Today’s New York Times has an excellent article about the challenges of diagnosing breast cancer in its early stages.

The article focuses on issues related to a type of breast cancer (Ductal Carcinoma In Situ, or DCIS), but it also raises a couple of really important issues of which every patient should be aware:

  • Misdiagnoses occur relatively frequently:
    • The article mentions a 2002 study involving the review of 340 breast cancer cases where “7.8 percent of them had errors serious enough to change plans for surgery“. (emphasis added)
    • The article also cites a 2007-2008 study involving the review of 597 breast cancer cases where “discrepancies” were found in 141 cases (23.6%) and 27 cases (4.5%) were misdiagnosed altogether. (emphasis added)

  • Proper training and experience are key to good health outcomes:
    • The pathologist involved in a misdiagnosed case was not “Board Certified” in his specialty, meaning that he had not passed the rigorous certification exam required to demonstrate competency in his field.  A number of studies (here and here) have shown that board certified doctors provide higher quality care.
    • The pathologist mentioned above also saw a very small volume of breast cancer cases per year (only about 50), which is far below the College of American Pathologists minimum of 250 cases per year required for its new voluntary certification program.
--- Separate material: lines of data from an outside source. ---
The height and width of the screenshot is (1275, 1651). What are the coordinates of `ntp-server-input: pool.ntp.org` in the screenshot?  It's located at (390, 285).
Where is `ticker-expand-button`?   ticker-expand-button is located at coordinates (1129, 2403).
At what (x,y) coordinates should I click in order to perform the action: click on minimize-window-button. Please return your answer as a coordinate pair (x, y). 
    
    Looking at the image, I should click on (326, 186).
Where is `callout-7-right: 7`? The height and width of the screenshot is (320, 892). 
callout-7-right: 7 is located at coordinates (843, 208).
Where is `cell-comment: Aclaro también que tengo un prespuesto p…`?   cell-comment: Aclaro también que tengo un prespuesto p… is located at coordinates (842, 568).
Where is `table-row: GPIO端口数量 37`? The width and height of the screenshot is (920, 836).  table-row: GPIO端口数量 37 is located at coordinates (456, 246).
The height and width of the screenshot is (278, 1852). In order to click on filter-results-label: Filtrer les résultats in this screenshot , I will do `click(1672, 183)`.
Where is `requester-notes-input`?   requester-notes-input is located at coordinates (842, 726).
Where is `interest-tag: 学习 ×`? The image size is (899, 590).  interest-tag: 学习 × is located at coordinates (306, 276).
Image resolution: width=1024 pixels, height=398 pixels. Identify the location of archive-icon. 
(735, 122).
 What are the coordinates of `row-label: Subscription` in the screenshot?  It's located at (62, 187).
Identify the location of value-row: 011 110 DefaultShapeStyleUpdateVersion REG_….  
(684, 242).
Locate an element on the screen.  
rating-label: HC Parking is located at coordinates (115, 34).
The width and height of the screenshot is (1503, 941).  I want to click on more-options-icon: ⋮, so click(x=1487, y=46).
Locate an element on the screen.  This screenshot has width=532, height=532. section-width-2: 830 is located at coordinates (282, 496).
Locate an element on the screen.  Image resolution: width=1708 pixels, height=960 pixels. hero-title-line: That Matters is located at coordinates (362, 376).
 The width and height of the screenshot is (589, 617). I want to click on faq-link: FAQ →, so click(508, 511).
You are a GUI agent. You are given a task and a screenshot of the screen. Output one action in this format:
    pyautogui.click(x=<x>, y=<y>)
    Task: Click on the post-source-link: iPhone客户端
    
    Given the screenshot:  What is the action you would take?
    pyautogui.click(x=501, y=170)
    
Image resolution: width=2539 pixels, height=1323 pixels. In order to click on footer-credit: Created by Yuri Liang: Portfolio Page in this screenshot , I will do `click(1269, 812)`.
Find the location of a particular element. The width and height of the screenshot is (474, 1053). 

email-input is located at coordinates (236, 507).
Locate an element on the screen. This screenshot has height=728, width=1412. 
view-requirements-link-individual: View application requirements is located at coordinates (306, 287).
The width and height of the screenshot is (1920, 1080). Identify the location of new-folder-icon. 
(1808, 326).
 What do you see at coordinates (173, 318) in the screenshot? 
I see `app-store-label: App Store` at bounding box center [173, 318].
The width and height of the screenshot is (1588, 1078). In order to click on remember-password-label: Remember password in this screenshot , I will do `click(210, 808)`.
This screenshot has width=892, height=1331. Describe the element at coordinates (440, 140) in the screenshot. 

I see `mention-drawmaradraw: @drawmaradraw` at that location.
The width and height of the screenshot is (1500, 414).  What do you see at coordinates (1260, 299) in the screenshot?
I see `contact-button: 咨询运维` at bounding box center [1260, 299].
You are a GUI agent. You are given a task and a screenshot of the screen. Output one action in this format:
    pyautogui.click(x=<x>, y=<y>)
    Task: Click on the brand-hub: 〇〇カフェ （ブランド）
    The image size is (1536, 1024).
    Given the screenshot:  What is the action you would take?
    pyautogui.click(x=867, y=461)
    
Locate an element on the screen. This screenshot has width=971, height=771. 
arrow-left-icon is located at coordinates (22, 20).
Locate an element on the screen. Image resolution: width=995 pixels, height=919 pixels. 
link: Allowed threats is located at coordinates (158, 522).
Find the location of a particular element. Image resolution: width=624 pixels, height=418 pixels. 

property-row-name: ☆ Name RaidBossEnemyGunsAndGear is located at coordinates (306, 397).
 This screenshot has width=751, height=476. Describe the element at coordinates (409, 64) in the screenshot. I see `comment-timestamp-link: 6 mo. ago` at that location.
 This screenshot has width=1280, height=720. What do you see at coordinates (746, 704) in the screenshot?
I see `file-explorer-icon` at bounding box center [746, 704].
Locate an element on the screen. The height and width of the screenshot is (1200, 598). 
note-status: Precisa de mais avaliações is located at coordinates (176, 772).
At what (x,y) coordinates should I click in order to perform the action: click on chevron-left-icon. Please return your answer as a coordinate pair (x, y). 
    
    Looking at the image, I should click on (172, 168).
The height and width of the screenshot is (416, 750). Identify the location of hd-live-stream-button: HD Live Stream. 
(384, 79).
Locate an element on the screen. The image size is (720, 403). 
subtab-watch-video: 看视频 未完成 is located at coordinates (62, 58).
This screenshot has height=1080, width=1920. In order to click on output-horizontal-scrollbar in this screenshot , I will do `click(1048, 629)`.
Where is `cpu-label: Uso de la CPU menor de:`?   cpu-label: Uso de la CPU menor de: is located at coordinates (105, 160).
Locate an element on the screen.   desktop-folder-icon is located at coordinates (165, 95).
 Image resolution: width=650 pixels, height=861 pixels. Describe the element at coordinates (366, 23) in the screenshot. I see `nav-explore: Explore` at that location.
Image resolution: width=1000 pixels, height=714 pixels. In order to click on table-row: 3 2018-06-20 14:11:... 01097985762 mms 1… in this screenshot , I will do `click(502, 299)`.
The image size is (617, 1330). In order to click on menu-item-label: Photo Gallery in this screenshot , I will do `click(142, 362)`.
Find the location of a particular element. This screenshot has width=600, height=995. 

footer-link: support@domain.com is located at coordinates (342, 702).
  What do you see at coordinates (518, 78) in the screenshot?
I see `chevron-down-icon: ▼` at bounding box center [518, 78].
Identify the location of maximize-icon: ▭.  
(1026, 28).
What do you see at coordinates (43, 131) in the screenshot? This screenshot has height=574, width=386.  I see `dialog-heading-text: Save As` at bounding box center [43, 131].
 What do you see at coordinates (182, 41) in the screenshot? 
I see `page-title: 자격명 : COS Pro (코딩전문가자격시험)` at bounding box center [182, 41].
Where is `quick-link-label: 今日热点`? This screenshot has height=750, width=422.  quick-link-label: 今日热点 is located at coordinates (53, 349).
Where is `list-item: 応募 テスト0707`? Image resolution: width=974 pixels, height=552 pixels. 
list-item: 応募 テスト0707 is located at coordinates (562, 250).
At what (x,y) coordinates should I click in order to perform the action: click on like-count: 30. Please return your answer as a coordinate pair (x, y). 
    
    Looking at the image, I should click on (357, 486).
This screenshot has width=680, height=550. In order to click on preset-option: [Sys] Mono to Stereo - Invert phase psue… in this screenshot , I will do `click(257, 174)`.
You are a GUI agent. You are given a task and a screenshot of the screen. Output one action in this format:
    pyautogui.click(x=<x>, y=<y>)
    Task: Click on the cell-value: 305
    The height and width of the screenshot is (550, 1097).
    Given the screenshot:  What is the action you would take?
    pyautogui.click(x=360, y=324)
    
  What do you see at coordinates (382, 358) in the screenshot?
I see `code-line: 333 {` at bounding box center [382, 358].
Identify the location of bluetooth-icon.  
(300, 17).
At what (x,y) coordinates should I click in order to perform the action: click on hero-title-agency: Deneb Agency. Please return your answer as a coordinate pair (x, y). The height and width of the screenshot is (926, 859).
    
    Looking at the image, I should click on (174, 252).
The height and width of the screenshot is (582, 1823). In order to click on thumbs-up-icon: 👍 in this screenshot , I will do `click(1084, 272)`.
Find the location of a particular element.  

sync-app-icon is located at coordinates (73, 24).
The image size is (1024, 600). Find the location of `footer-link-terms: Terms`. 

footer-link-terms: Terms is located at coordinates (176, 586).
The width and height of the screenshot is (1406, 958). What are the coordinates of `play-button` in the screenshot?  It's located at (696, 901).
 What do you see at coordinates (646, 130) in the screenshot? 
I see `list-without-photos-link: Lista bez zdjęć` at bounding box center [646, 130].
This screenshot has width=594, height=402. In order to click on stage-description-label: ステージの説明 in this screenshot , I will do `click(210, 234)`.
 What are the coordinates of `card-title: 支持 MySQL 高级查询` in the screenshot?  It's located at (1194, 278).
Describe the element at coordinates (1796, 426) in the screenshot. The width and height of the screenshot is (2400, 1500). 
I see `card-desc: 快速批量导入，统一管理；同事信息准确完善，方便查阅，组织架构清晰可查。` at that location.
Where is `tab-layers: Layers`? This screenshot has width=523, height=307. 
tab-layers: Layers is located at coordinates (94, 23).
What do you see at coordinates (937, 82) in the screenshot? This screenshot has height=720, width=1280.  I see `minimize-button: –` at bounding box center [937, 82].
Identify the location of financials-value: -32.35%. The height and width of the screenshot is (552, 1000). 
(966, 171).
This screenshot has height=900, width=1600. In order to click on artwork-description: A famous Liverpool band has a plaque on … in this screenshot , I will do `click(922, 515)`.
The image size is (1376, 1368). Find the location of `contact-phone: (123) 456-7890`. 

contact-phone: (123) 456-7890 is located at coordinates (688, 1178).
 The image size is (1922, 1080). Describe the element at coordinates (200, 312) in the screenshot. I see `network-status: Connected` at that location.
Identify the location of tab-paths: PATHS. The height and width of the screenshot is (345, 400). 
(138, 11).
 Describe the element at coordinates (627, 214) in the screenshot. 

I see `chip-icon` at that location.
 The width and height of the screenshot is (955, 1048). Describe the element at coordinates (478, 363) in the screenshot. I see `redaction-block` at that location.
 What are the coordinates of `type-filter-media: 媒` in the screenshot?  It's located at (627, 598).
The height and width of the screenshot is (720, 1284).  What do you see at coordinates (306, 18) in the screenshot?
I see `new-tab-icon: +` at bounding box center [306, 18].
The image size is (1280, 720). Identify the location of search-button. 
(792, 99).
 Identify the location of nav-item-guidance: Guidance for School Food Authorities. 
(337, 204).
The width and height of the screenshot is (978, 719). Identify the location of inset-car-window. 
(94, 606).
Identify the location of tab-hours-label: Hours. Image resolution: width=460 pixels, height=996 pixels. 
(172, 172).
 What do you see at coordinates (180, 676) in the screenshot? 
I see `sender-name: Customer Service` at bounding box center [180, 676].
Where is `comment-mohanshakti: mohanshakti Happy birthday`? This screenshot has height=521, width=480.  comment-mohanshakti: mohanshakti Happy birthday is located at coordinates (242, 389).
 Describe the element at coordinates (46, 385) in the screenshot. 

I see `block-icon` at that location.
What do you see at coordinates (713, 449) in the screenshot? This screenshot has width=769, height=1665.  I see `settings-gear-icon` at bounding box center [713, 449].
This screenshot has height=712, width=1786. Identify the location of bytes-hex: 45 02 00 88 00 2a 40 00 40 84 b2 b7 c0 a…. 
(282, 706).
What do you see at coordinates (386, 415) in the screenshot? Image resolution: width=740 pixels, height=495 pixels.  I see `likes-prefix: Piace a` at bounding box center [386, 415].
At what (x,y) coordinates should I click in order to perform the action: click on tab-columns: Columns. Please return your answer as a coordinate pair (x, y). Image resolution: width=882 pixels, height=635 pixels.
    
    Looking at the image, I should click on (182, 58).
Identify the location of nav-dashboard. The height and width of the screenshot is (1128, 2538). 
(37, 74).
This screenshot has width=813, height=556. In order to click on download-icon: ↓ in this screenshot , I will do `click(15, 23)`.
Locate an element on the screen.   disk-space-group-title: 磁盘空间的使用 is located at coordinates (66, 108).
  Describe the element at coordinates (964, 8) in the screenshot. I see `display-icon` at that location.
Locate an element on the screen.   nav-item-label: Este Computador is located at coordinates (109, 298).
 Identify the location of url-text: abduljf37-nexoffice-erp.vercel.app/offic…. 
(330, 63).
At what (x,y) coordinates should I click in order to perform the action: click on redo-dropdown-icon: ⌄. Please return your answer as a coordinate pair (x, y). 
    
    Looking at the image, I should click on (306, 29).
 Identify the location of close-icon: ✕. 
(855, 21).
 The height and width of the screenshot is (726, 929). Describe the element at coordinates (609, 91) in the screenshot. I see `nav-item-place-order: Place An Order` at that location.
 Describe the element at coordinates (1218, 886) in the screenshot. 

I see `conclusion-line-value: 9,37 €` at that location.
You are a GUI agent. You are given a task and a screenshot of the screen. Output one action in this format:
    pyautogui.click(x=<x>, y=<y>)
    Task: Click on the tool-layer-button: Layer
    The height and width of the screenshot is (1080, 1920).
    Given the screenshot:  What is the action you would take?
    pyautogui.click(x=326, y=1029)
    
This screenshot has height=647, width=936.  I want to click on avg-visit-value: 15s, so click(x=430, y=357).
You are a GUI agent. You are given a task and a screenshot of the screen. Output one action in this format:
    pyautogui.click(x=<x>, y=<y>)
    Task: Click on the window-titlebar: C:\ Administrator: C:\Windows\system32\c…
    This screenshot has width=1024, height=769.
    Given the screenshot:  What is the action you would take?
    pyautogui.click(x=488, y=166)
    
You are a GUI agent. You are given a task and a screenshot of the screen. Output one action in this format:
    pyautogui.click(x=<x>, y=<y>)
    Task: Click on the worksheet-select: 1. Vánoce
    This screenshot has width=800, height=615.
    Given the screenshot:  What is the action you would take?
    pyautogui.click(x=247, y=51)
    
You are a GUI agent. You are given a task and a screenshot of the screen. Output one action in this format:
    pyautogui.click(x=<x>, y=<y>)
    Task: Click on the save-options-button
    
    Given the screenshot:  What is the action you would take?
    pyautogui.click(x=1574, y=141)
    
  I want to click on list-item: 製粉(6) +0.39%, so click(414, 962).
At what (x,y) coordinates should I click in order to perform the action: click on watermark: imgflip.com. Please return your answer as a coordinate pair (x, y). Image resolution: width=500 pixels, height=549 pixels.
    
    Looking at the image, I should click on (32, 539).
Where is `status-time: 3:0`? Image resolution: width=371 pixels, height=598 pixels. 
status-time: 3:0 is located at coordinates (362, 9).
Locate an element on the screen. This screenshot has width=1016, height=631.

Research (here and here) has shown a clear relationship between higher case volumes and better patient outcomes.

As our health care system evolves we’re likely to see more pressure on doctors to see more patients, less time spent on any particular patient’s case, and more patients being misdiagnosed.  As more than 30 million new patients move into the health care system there will likely be a shortage of highly trained physicians, requiring less well trained physicians and other allied health professionals (Nurse Practitioners and Physician’s Assistants) to fill the void.

You can protect yourself against bad health outcomes by:

  • Seeking care from physicians who have demonstrated that they have passed the board certification in their specialty(s).  A number of websites (here and here) allow you to check your doctor’s status.
  • Seeking care from physicians and at institutions where they have a great deal of experience dealing with your specific condition.  As a rule of thumb you should seek out providers and institutions that take care of patients like you every day.
  • Finally, you should always ask for a second opinion if you are diagnosed with a condition that will require a major operation or intensive medical therapy.  You should also seek out a second opinion if you can’t get a definitive diagnosis for your condition.